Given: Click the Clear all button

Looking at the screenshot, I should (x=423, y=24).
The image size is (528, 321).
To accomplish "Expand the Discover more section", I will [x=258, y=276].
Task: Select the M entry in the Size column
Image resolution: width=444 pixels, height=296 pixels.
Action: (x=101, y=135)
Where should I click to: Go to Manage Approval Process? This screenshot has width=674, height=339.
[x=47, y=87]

* * *

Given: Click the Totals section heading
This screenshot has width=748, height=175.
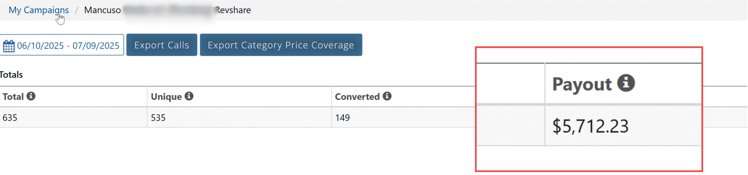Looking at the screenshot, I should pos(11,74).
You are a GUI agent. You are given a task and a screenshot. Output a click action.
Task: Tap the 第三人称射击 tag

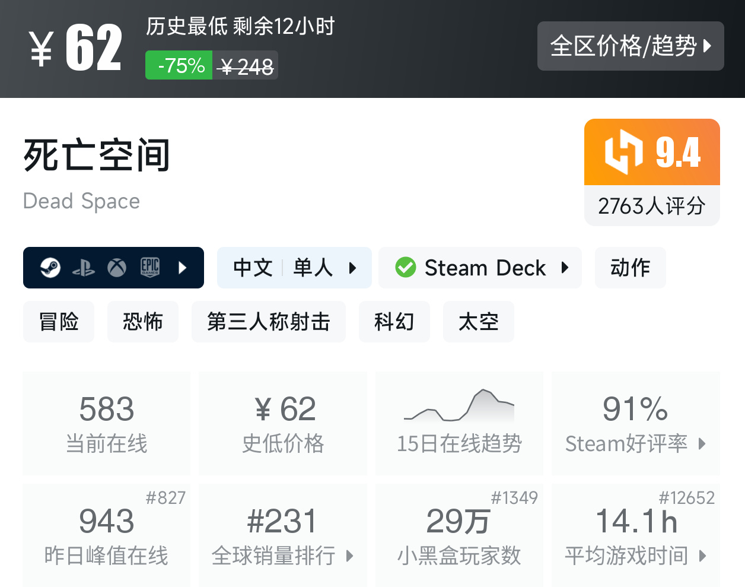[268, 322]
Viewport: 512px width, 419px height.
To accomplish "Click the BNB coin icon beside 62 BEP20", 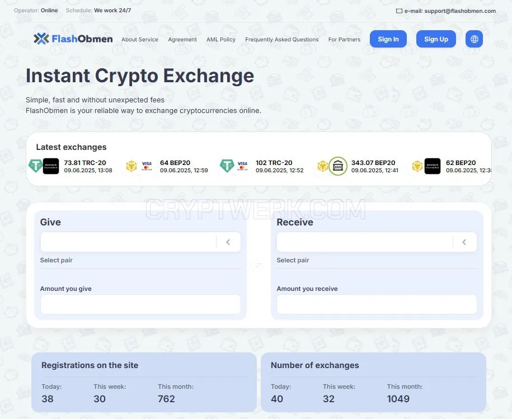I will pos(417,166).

* * *

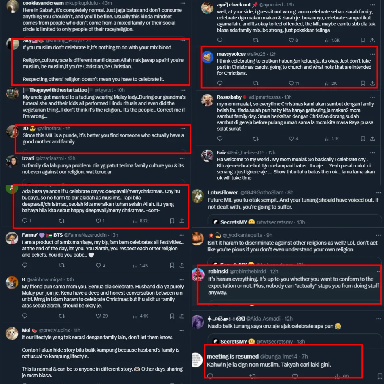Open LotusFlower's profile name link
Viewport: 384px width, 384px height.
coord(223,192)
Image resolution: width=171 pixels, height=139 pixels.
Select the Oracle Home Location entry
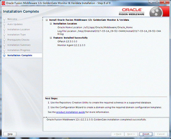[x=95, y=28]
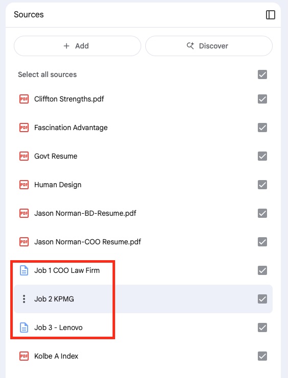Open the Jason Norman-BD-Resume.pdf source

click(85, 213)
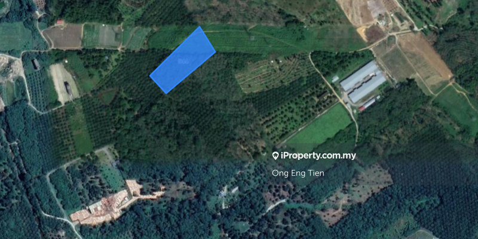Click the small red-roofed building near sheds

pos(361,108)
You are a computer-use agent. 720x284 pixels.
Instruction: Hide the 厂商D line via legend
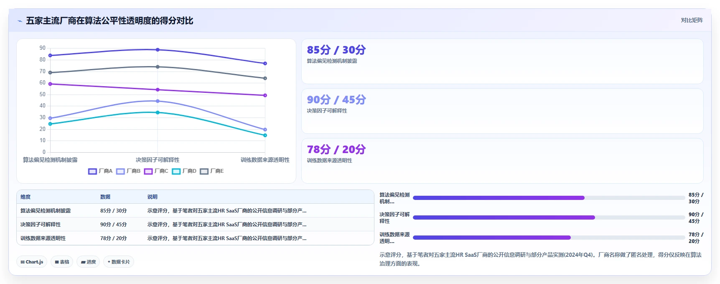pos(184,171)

* * *

Make a list of all lines in the data that contain "section".

Completed task:
To accomplish "Expand the Discover more section", I will [x=258, y=276].
Given: Click the Totals section heading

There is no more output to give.